- [WHAT IS ASKED]: Report only the number of lines in the entries below that contain the string "pixels", matching case exactly.

§

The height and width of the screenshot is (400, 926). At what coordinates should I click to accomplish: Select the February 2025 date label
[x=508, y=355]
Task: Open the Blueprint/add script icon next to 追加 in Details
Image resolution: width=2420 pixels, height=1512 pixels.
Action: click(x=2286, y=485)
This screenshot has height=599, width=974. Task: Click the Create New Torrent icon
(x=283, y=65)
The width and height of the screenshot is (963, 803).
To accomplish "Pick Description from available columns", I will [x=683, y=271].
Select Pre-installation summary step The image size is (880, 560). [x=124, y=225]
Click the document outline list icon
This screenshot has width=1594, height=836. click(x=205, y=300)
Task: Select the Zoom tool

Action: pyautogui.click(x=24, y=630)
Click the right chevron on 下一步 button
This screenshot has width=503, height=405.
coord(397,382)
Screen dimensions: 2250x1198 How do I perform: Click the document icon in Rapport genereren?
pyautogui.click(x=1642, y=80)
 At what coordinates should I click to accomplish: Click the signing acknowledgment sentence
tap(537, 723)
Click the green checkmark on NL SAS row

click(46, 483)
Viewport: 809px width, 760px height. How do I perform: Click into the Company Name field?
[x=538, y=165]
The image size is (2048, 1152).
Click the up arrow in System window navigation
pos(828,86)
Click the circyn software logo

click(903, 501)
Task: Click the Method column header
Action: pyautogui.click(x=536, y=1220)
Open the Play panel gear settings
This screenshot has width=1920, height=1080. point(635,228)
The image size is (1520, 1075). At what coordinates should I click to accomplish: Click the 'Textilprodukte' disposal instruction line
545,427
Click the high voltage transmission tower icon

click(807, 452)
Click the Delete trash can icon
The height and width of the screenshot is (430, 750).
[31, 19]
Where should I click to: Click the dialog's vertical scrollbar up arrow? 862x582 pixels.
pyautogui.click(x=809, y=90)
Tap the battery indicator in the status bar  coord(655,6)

§

- [OUTPUT]: 2